昨日、本を買いに中央の本屋さんに行った。
するともう妙齢も過ぎた50がらみの東洋系の女性がいた。なんだか落ち着いた雰囲気で、見ている本は高尚なのである。
でも、専門書を探し歩いているという風ではない。
服装といえば、別に取りたてて、特別上等で派手というのでもなく、勿論、全くといっていいほどブランド品は身につけていない。
ただ、品のいいしっくりと自分にあった普通のコート、めがねの奥の目は優しくも聡明な光を宿らせている。
ちょっとどんな人なのか、気になって仕方がない。
きっと仕事を持った女性なのだろう。
日本人の駐在員夫人というわけでは、全くなさそうである。
無駄な自己顕示が全くない。
スキっとした感じが何者かを感じさせるだけなのだ。
それで、ドゥニャンは、彼女の周りをウロチョロ。
声をかけてみようかしら。それとも・・・。
ふと、何故か・・・。そうだ。ヘンヘンに以前聞いていたソウル大学の教授で、今はモスクワに韓国大使として赴任している、あの方ではないかと、思った。

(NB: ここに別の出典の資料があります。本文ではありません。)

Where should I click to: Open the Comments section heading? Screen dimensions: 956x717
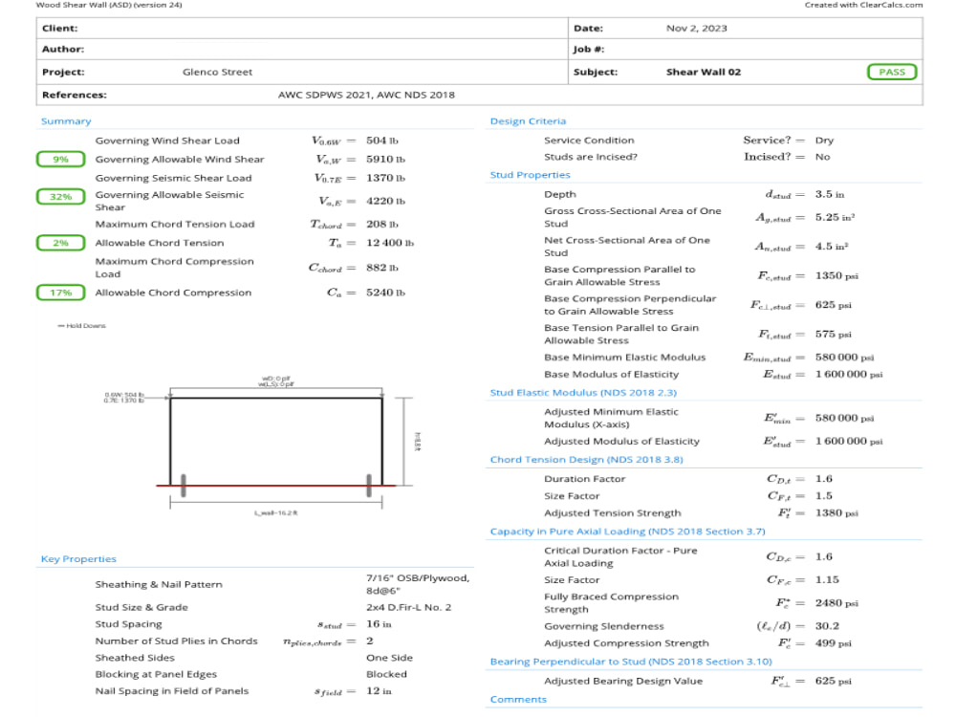point(519,699)
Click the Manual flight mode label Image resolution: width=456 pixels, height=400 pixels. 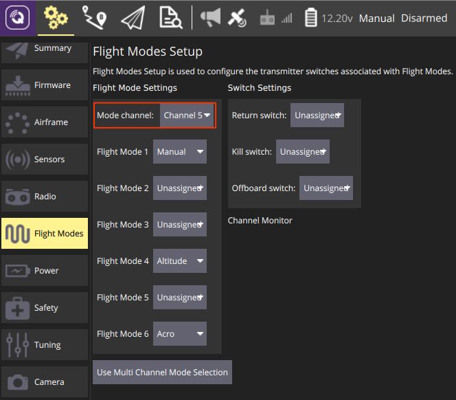[x=377, y=18]
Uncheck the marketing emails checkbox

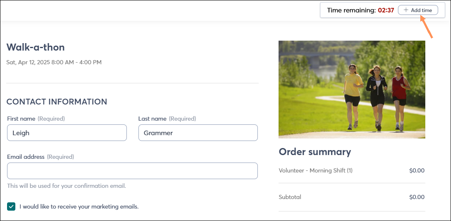(11, 206)
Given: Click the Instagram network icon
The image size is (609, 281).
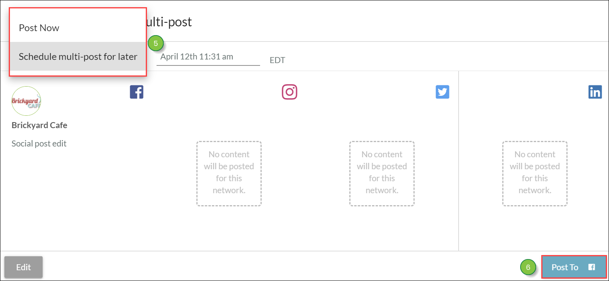Looking at the screenshot, I should pos(290,92).
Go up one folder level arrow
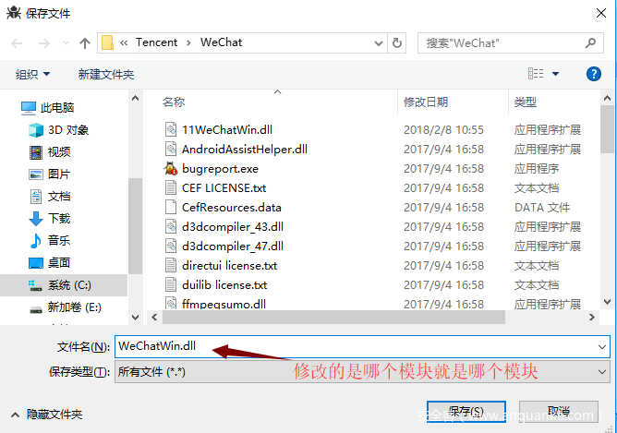The width and height of the screenshot is (617, 433). 85,42
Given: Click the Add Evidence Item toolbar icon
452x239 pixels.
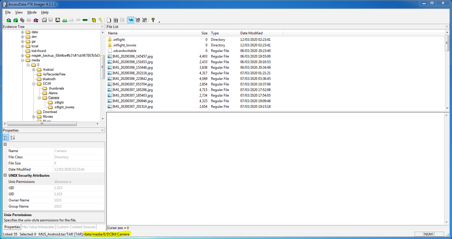Looking at the screenshot, I should pyautogui.click(x=9, y=20).
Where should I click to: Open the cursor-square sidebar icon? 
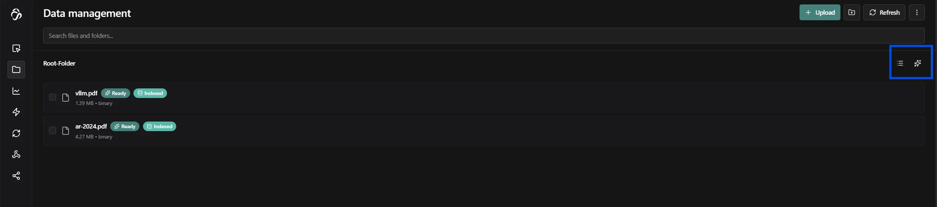16,49

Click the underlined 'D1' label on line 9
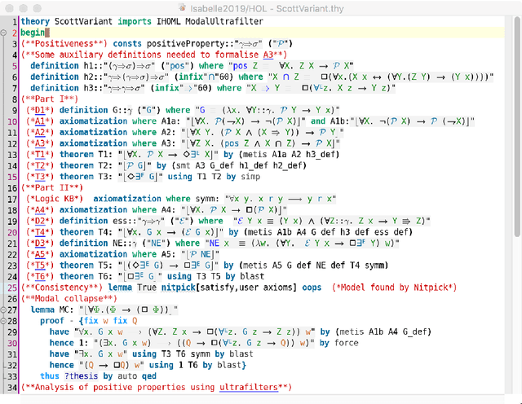37,109
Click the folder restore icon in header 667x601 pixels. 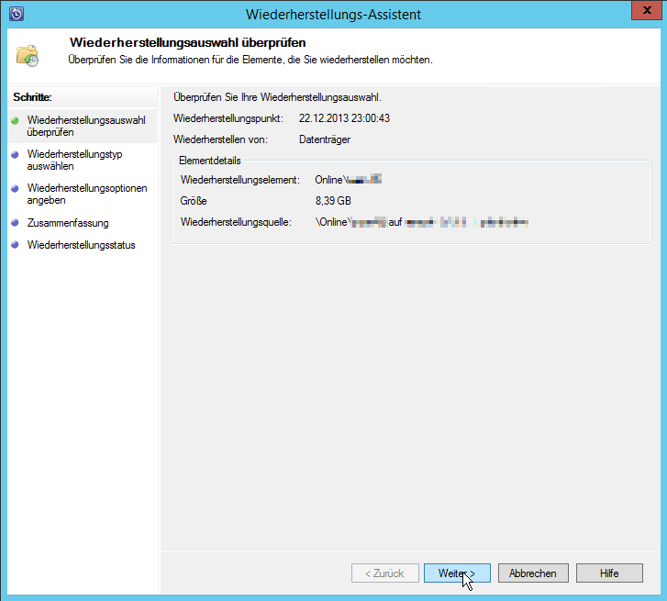tap(28, 54)
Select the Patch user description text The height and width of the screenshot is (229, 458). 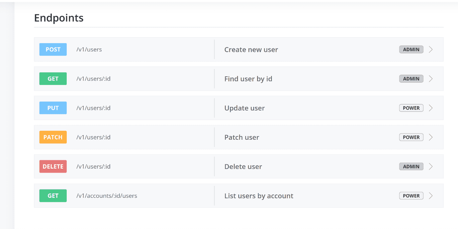pyautogui.click(x=242, y=137)
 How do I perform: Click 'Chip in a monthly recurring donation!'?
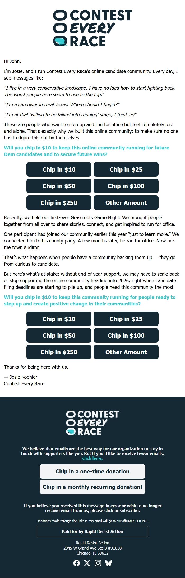point(93,487)
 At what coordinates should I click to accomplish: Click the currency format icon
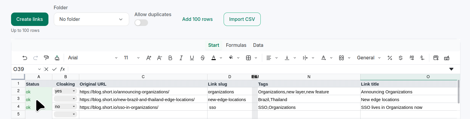pyautogui.click(x=400, y=58)
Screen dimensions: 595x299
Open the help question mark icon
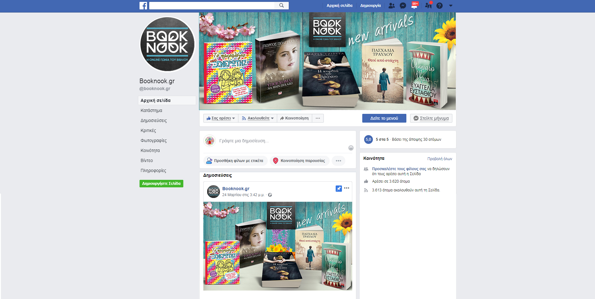point(440,6)
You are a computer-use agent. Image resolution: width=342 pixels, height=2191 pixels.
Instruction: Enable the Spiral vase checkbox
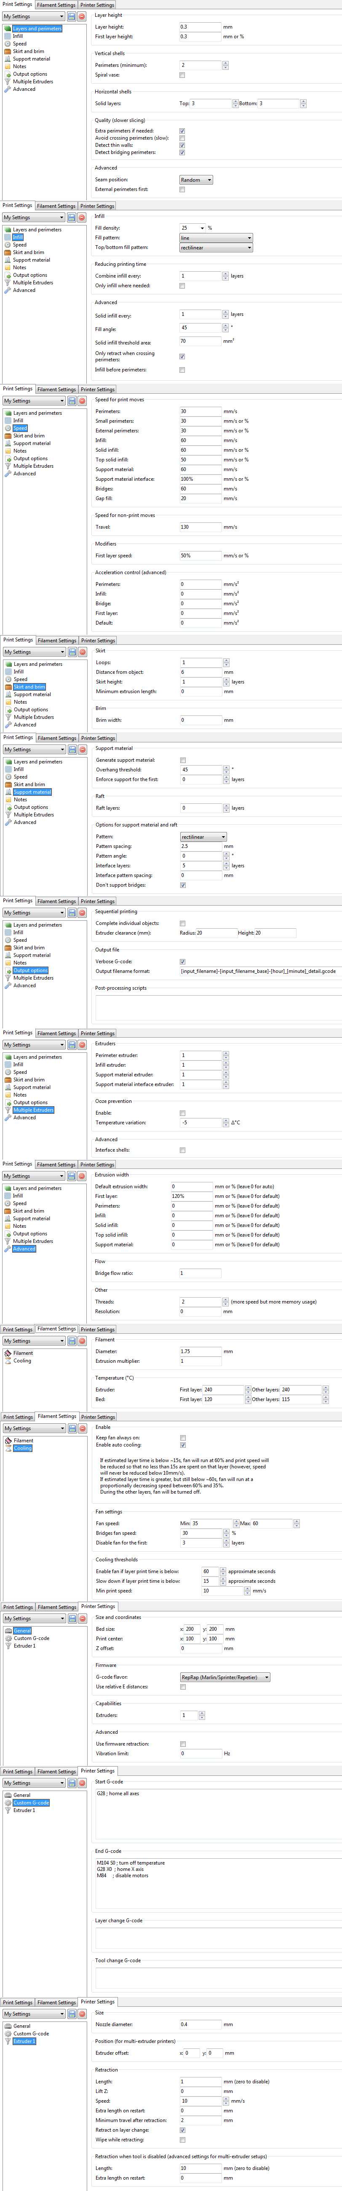tap(182, 75)
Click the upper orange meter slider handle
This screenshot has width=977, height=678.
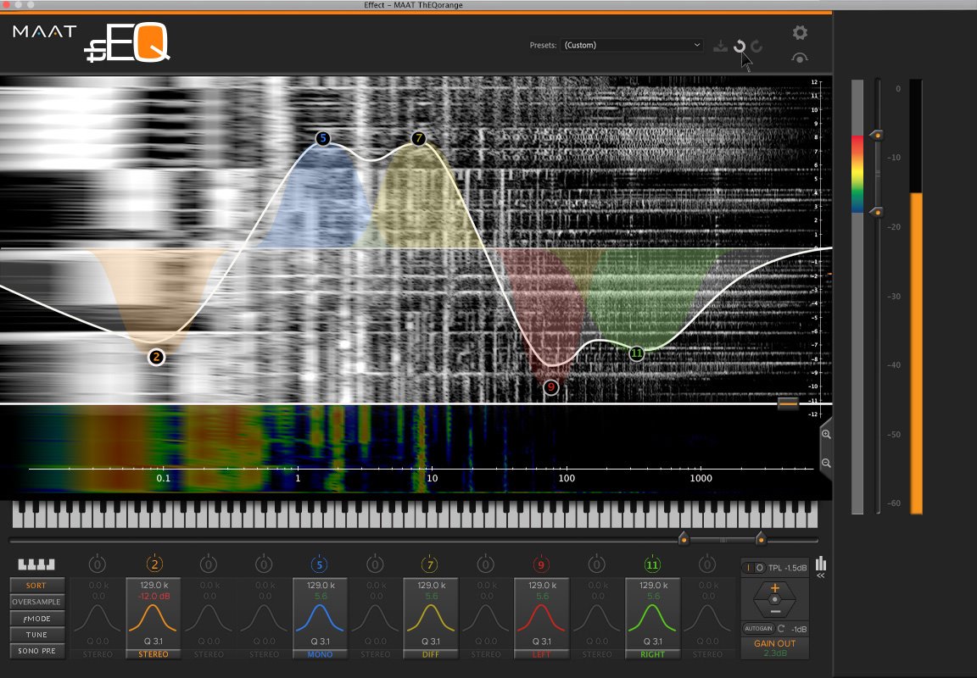[877, 135]
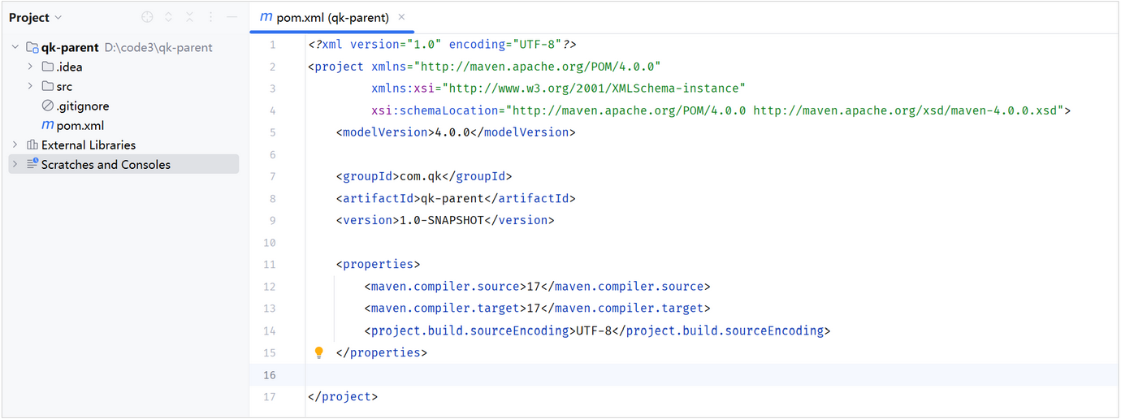The image size is (1121, 419).
Task: Click line number 11 in the gutter
Action: tap(270, 265)
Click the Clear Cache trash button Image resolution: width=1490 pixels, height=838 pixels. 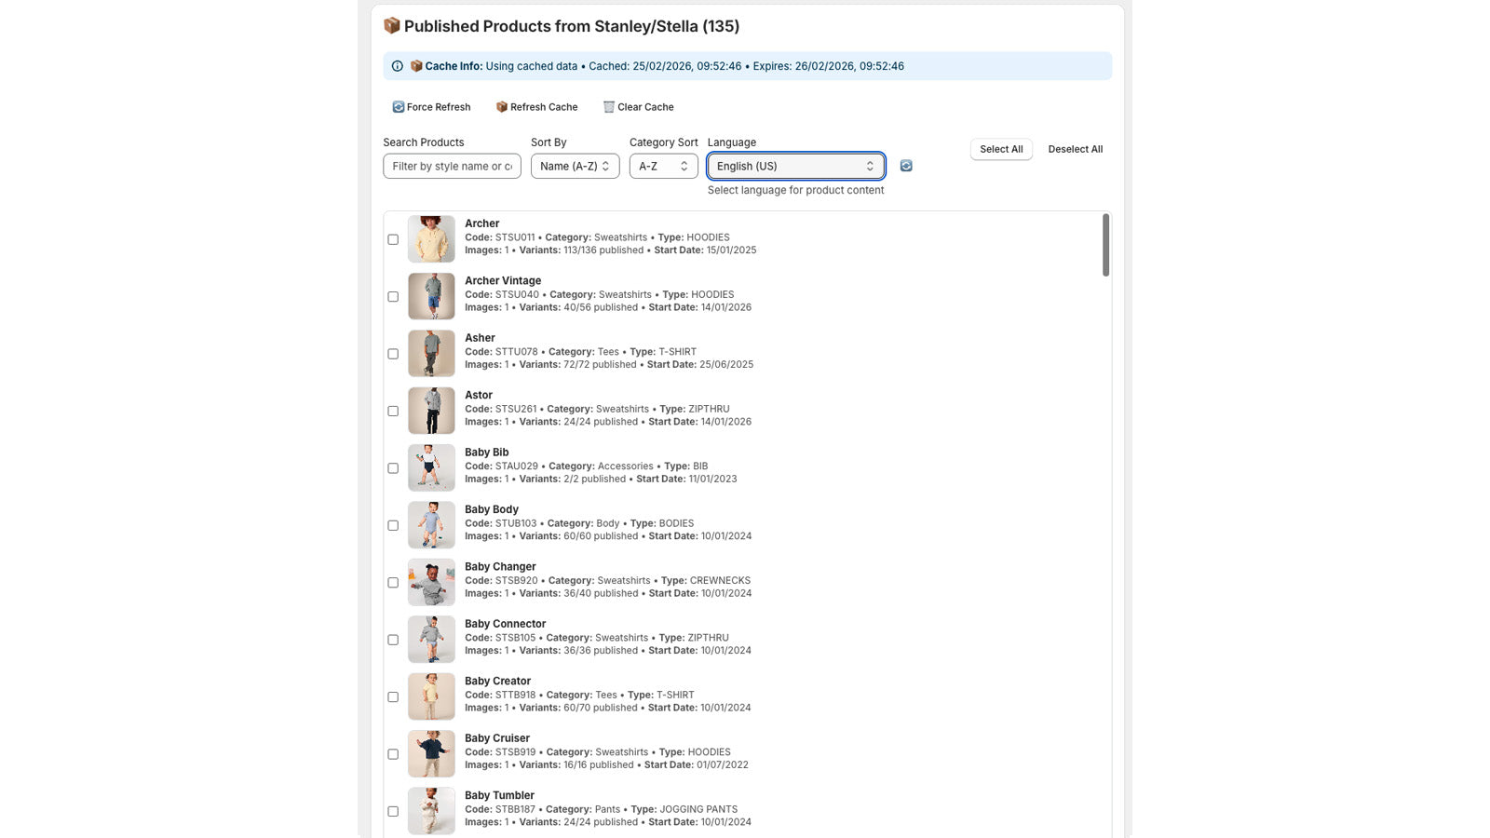[x=638, y=107]
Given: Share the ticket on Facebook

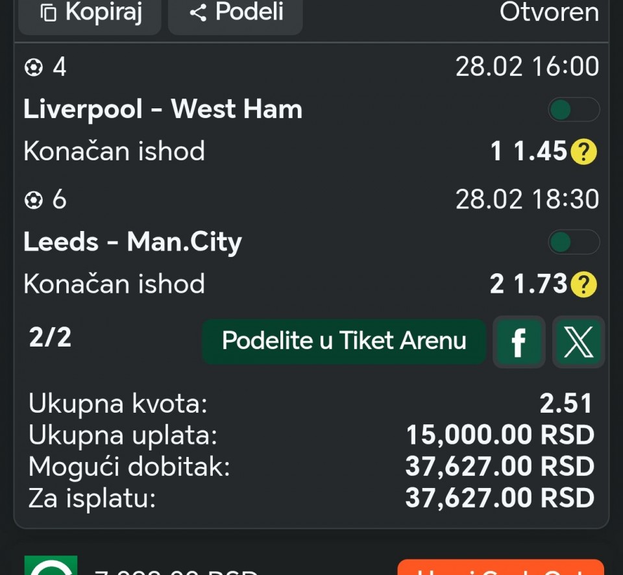Looking at the screenshot, I should 518,342.
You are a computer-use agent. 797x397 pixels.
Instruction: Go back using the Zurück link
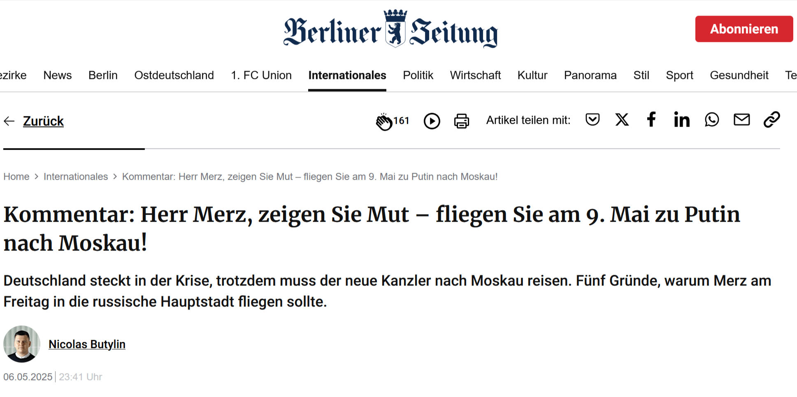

ヘンヘンは9年前、キエフの「黄金の門」の前で偶然彼女に会っている。
「ねえ、ヘンヘン。あの方、もしかして韓国のロシア大使の李先生じゃないの?」
「そんなわけがないだろう。大使といえば、VIPだからセキュリティ・ガードがしっかりしているはずだよ。」
「でも、ただならない人だと思うんだけど・・・。間違ってもいいから、声をかけてみてよ。」
「・・・・。」
彼女は、ヘンヘンが買った本を興味深げに覗き込んでいる。
「まだ、これ在庫があるのかしら。」
売り子のお姉さんにたずねているロシア語を聞いたら、韓国語なまりがある。
「もうこれは最後です。」
「そうなの・・・。」
残念そうだ。別の本棚に行くと、後ろの方からロシア人のガードナーの人にご自分が欲しい本を手にとって渡している。
きっとこれは!!
「ねえ、ヘンヘン、聞いてみたら。きっと李先生よ。」
ドゥニャンは李先生にはお会いしたこともないが、こんなに知性の溢れたしっかりとした、それでいて自己顕示のかけらすらない大物の雰囲気を持った人を見たことがない。それで、彼女に違いないと踏んだのだ。
とうとう、
ヘンヘンは、李先生に声をかけた。
「わたしは東大の和田春樹の弟子の吉田ですが、李先生ではありませんか。」
「そうです。わたしが李ですが・・。」
「一度、9年前にキエフでお会いしたことがあります。」
「そうでしたねぇ。こちらにいらしているんですか。」
「はい。」
「なにかあったら、ご連絡ください。わたしの名刺をお渡ししましょう。」
すごく自然で構えることなく、すんなりと話しは終わった。
やっぱり、彼女はひとかどの人だったのである。
ドゥニャンの予想が当たって、ご機嫌である。
「ほ〜ら、やっぱり・・・。普通の人じゃないってあの目を見れば思ったもんね。なんだかカッコいいんだもの。ドゥニャンもああいう人になれたらいいなぁ。」
李先生の雰囲気は、それほど素敵だった。内面がにじみ出ている美というものはああいうものなのだと、改めて思ったのである。